For a Madison-area homeowner, HOA, or multifamily community, you're comparing a franchisee's implementation of a national playbook against a Wisconsin-rooted small business that knows your weather, your routes, and the specific zip codes in your service-area map. Both deliver scooping; only one of them is run by people who live in your zip code.

vs. Hiring a neighbor's teen on Craigslist

We're genuinely fine with this option for some households. If you have a reliable local kid who actually shows up, charges $10/visit, and you're comfortable with no insurance, no background check, and the awkwardness of cancelling when they go off to college: go for it. That's real money saved.

The reason customers move to a real service business is the “they ghosted me” phone call that comes 6–8 weeks in. Insurance, accountability, a route that survives the hire's graduation, and a documented service log all matter the moment something goes wrong. We're not the cheapest option. We're the one that's still here in 18 months.

Common Objections

  • Why should I pay for poop scooping when I can do it myself?

    You can. Most people just stop. The average dog produces ~14 piles a week and most weekly DIY scoopers fall behind in the first month, especially in winter and rainy stretches. Hiring out isn't about can't, it's about consistency: your yard stays usable every week without a chore that always slides off the list.

  • How is this not just a luxury?

    Dog waste carries hookworm, roundworm, giardia, and parvo, all of which survive in soil for months. If you have small kids who play in the yard, or a dog that eats grass, regular removal is closer to basic hygiene than luxury. The EPA classifies pet waste as a pollutant for the same reason.

  • Isn't it expensive?

    For weekly service in our area it works out to roughly $20–$30/visit.
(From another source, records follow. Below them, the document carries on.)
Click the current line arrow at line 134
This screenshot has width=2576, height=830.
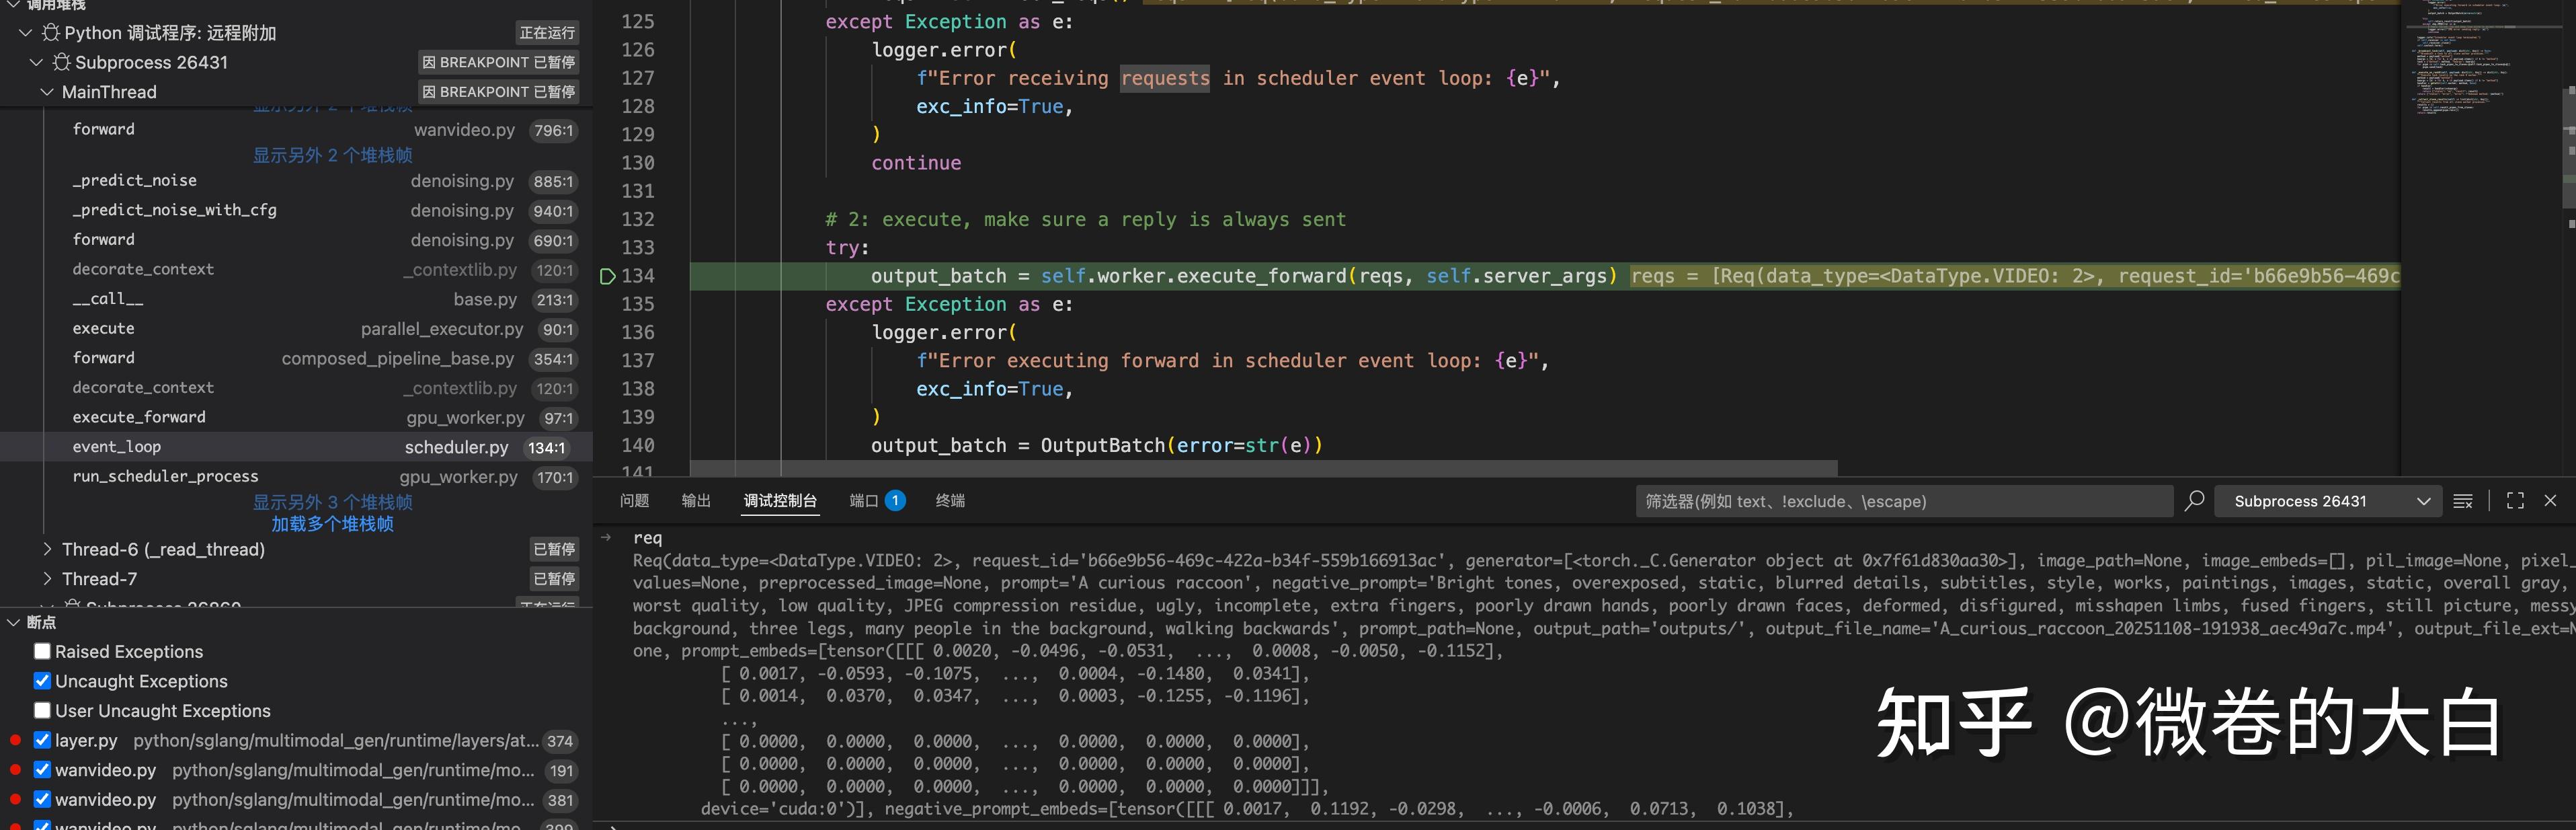(607, 276)
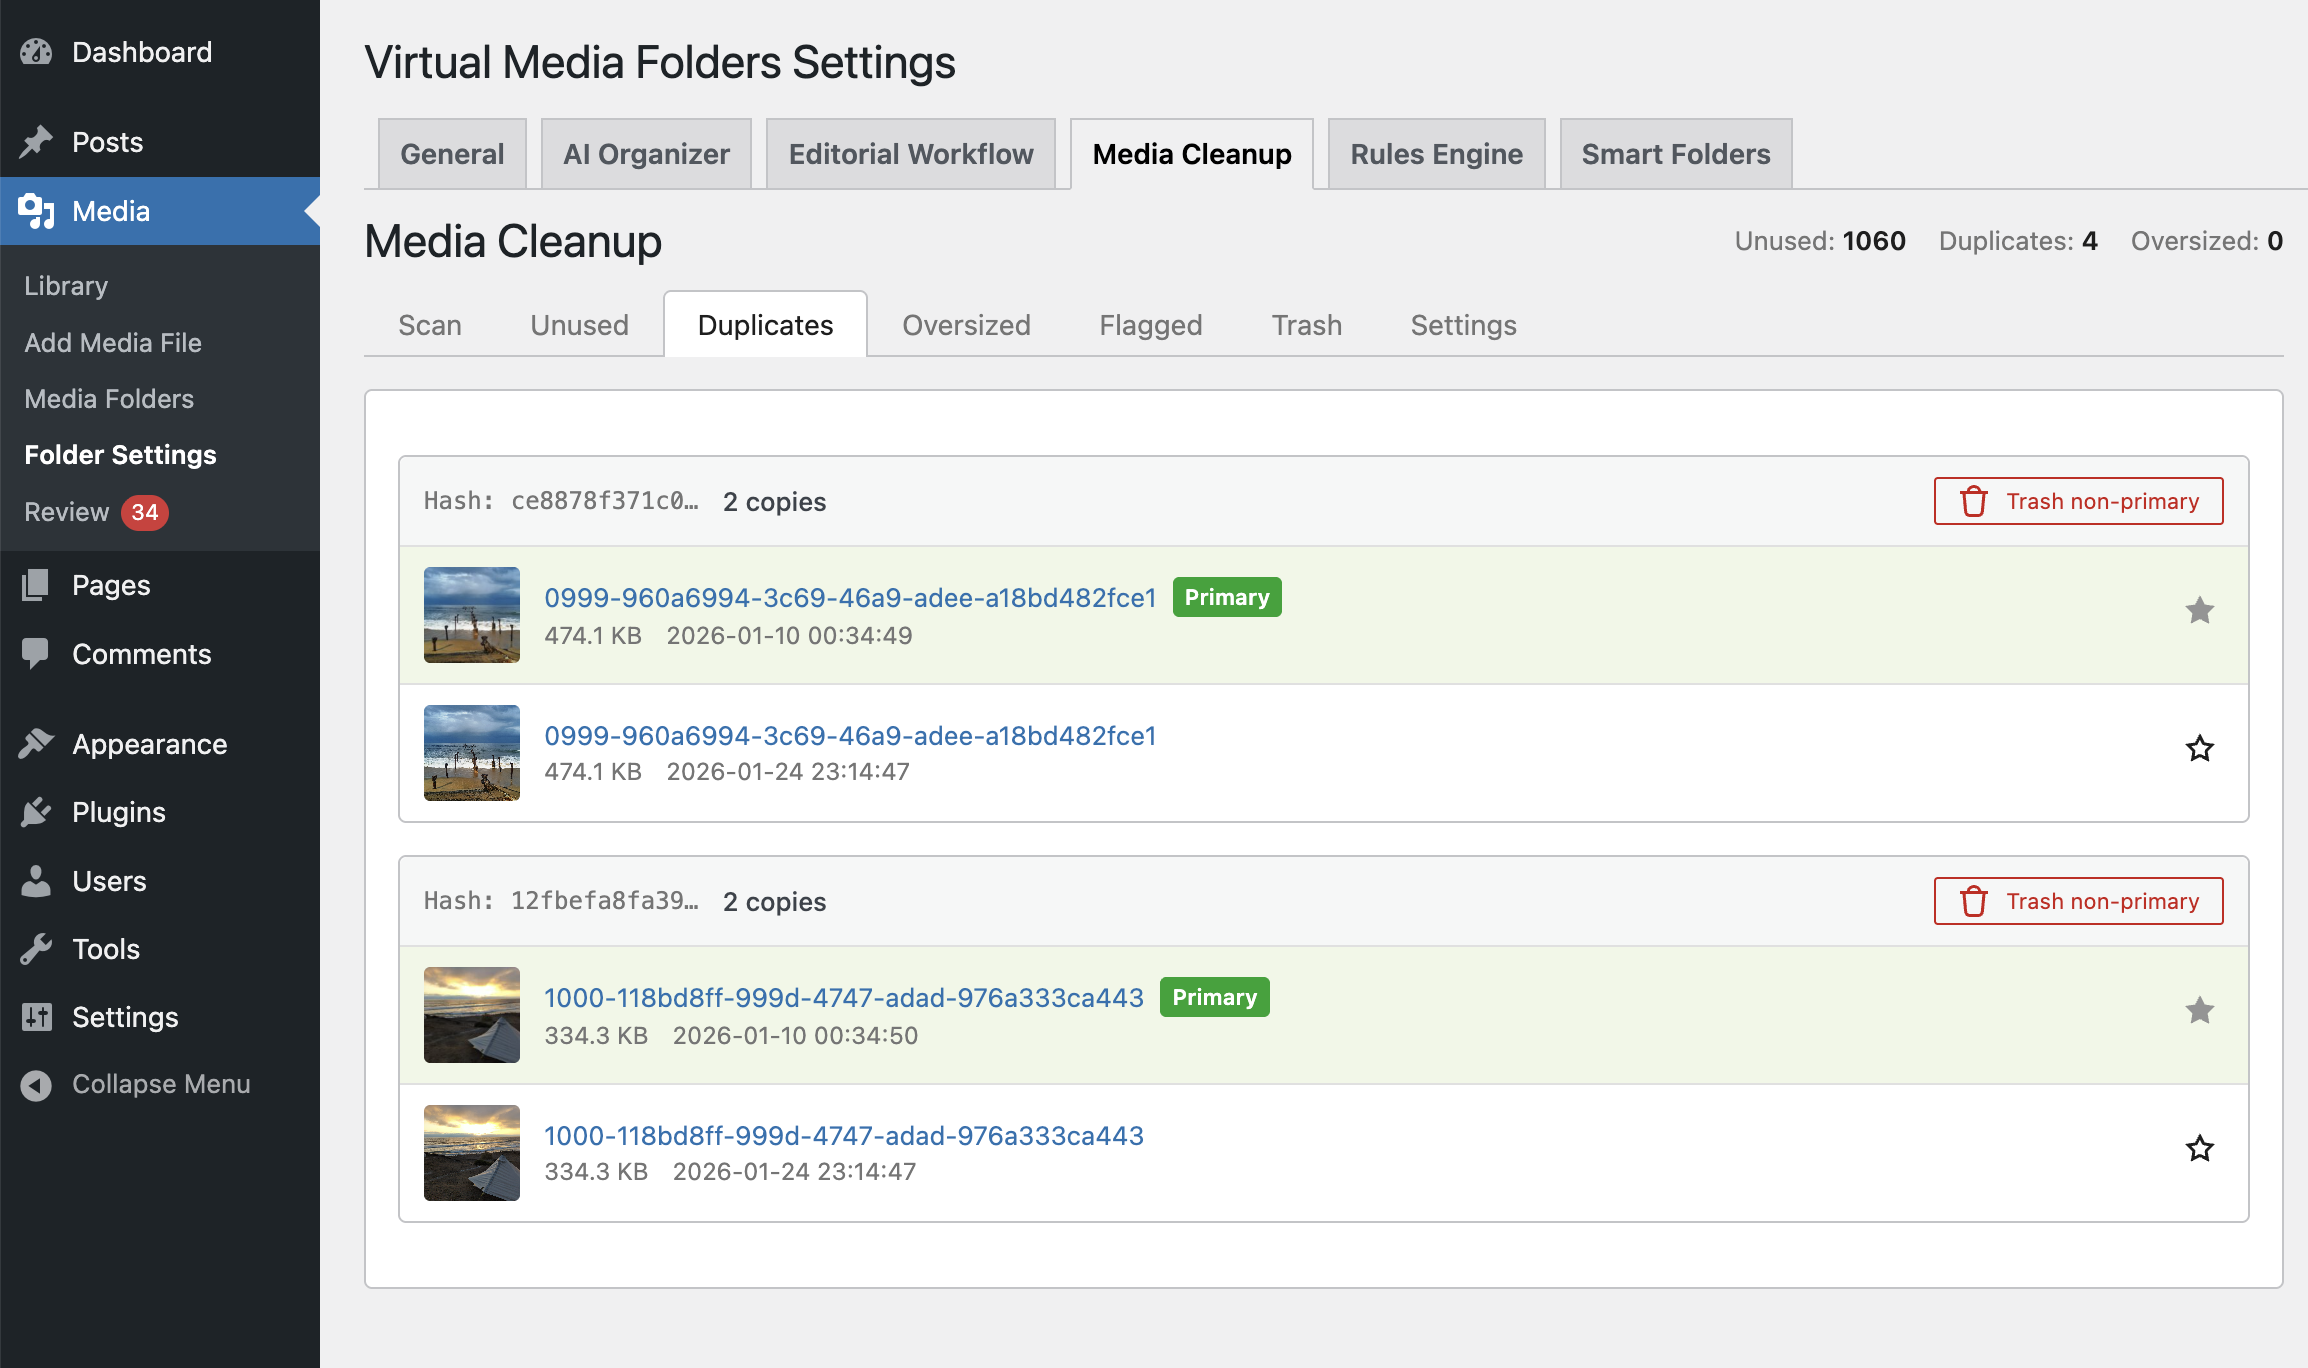Click the Pages icon in sidebar
This screenshot has height=1368, width=2308.
point(36,585)
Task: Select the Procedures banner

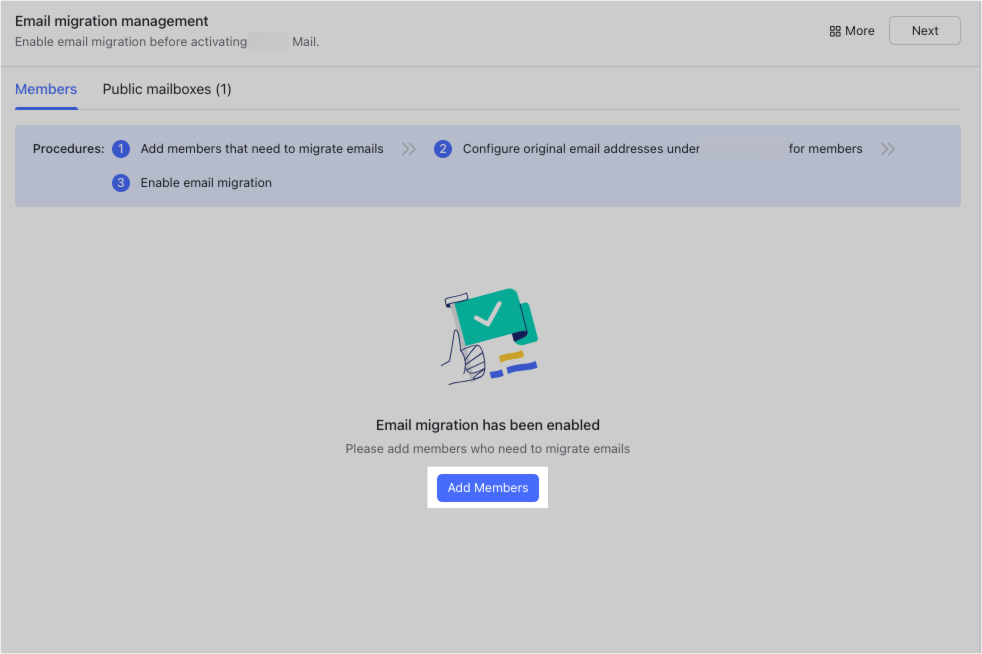Action: pos(488,165)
If your time is worth more than $20/hour and DIY scooping plus disposal takes 30–60 minutes a week, you're net-positive on the math alone, before factoring in the smell, the bugs, and the yard you actually want to use.

  • What if I cancel?

    No contracts. We bill week by week. Pause anytime, cancel anytime. Most clients stay because the yard stops slipping back, not because they're locked in.

  • Do you scoop in the rain or snow?

    Yes. We work in light rain and through Wisconsin winters; the bigger the buildup, the more obvious why someone else handling it is the right call. We only push routes for severe weather (lightning, ice storms) and never skip. Your visit gets caught up.

  • How do you compare to DoodyCalls or PetButler?

    Both DoodyCalls and PetButler are national franchise networks. Fine choices if you manage a multi-state property portfolio that needs one vendor across markets. For a Madison-area dog owner, an HOA, or a single multifamily community, RFD is locally owned and operated, veteran-led, and we don't carry franchise overhead in our pricing. The crew on your route is the same crew every week, not a rotating roster set by a corporate dispatch center.